Price Realized: $ 5,280
?Final Price Realized includes Buyer’s Premium added to Hammer Price
Estimate: $ 6,000 - $ 9,000
SIGNED BY LEE, DAVIS, MOSBY, LONGSTREET, HAMPTON, BEAUREGARD (CIVIL WAR--CONFEDERATE.) Smith, Austin E.; compiler. Autograph album of an imprisoned Confederate sympathizer. 83 leaves signed by various Confederate figures or with related autograph cards laid down. 4to, contemporary morocco gilt, moderate wear, one joint starting. Vp, 1861-84

Additional Details

Austin E. Smith (ca. 1829-1862), son of former Virginia governor William Smith, was a lawyer who went to San Francisco in 1853 and became a naval officer there. At the outbreak of the Civil War, he headed home to fight, but was arrested in New York before he could reach the Confederate lines. He spent more than a year as a prisoner at Fort Warren in Boston and Fort Lafayette in New York, where he collected the early inscriptions in this book from his fellow prisoners, mostly non-combatants like himself. In June of 1862, he was exchanged. He promptly joined the Confederate Army as a major, only to die in his first battle, at Gaines Mill, 27 June 1862.
Inscriptions by Smith's fellow prisoners fill 43 leaves of the book, one per page, with many of them offering commentary on where and why they were imprisoned. The former Baltimore police commissioner wrote "Awakened from sleep at 3 o clock in the morning of the 1st July 1861 & arrested by a body of 400 armed troops. Imprisoned ever since." The mayor of Baltimore was "arrested 13 Sept/61 at 2 A.M. by order of W.H. Seward by four men and a military guard." Another prisoner complained of being held "in military custody, without authority of law, without a hearing, without even the formality of an accusation. God save the South!" One M.W. Barr claimed to be "arrested while acting as a telegraphic reporter of the New Orleans Associated Press at Louisville." George J. Whelan, a former mayor of San Francisco then living in Baltimore, apparently visited Smith in prison, and wrote that he was "never a prisoner, but always ready to yield all, including personal liberty, for the cause of the Confederate States."
After his death, Major Smith's heirs continued to use the book for Confederate autographs. Many of these later autographs are inscribed to his sister Mary Amelia Smith (circa 1827-1913). The volume begins with a three-page manuscript biography of Austin Smith, presumably in her hand. After the prison entries are signed inscriptions by Confederate generals and political leaders dated from about 1864 to 1884.
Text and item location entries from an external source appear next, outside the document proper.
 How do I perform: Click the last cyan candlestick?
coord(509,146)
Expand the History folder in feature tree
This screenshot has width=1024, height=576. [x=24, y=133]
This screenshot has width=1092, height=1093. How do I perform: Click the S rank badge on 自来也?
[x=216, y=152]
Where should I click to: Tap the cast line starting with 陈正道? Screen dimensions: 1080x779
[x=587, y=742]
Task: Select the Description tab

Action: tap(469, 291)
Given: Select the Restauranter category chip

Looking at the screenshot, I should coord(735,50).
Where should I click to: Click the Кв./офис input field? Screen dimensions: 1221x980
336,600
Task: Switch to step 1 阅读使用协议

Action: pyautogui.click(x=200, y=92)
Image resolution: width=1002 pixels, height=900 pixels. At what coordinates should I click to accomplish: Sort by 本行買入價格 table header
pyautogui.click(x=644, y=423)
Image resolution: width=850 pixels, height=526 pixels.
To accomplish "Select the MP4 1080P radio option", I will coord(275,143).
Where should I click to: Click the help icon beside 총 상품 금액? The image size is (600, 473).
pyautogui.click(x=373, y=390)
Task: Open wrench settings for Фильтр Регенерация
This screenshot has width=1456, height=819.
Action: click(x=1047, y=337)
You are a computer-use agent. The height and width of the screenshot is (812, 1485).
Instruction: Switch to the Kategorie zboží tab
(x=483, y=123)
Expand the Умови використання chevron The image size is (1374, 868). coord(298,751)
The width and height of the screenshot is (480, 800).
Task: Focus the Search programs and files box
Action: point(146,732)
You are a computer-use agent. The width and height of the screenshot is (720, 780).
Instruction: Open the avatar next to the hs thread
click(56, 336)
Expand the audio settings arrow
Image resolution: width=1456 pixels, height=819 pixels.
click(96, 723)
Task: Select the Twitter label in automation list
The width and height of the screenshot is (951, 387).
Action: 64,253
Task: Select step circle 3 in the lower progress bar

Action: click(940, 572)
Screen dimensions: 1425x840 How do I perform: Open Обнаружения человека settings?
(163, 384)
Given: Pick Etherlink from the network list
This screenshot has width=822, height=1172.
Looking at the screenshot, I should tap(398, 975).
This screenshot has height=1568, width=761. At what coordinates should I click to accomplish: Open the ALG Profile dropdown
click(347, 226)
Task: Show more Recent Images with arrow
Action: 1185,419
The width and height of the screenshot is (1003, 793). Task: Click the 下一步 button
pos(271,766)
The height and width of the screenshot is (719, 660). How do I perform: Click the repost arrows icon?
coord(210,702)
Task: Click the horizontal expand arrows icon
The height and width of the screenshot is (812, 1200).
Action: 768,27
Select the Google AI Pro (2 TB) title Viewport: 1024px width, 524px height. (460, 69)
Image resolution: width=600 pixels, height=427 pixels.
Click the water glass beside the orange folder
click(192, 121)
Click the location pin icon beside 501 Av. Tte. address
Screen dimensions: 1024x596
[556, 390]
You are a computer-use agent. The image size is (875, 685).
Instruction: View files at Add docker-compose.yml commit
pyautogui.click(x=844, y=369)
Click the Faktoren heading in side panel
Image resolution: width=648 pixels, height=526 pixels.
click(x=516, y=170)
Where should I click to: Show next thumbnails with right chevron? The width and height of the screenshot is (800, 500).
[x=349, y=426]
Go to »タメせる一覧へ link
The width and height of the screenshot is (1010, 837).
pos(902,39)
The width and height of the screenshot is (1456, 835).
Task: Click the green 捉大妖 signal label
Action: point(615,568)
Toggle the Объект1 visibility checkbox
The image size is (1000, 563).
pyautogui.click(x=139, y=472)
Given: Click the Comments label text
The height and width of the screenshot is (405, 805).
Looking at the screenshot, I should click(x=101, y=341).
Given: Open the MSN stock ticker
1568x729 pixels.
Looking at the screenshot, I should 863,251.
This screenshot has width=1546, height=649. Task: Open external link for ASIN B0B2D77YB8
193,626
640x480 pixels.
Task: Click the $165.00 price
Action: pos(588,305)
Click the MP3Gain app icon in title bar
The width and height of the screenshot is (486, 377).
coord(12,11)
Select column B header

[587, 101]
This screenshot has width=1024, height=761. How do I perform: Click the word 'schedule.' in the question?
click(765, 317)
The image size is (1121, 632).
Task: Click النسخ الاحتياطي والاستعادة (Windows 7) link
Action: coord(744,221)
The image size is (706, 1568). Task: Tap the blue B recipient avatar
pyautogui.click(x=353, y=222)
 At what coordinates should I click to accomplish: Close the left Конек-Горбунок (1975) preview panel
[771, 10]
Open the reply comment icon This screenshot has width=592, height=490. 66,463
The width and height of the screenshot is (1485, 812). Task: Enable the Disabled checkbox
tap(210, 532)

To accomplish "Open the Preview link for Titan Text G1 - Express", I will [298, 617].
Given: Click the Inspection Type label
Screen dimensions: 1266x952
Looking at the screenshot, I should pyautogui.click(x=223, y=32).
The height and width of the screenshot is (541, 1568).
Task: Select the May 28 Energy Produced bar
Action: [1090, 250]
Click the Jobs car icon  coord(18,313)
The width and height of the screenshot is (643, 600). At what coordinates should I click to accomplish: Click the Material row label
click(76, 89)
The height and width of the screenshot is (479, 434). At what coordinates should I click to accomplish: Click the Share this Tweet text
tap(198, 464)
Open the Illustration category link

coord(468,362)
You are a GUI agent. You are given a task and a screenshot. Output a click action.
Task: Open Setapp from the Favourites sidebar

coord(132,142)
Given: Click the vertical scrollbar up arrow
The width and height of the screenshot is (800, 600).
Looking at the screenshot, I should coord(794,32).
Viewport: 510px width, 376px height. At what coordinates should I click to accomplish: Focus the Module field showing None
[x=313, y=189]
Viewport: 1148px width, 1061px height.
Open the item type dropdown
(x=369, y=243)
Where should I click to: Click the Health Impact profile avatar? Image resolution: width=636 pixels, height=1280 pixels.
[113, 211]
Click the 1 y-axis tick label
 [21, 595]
Robert E. Lee provided a nice war-date signature, "RE Lee, Richmond 14 Sept '64." Among the others who signed the book were Generals Joseph E. Johnston, Jubal Early, and James Longstreet, Admiral Raphael Semmes, Secretary of War John Breckinridge, and Colonel John S. Mosby ("Colonel of Partisan Rangers, Va."). One of the inscriptions was personal--General Richard S. Ewell reflects on the bravery of Norman Smith, who served under his command. Signed cards are laid down from Pierre Beauregard, Jefferson Davis (two signed cards, one reading "to Miss Mary A. Smith from her sincere friend"), Wade Hampton, John Brown Gordon, and a very shaky one from the family patriarch, "Wm Smith, Major General, C.S.A.," then the oldest general in the Confederacy.
Provenance: After the death of Mary Amelia Smith, the book apparently went to her brother Judge Thomas Smith (1836-1918). In 1919, it was given by Thomas Smith's widow Elizabeth Fairfax (Gaines) Smith to her friend Stuart (Mosby) Coleman (1866-1946), daughter of the famous Col. Mosby, and thence by descent to the consignor.
Most of the leading figures of the Confederacy signed this volume. However, this is more than just a simple autograph book. The prison inscriptions and family connections make it historically significant, and an evocative artifact of the Lost Cause.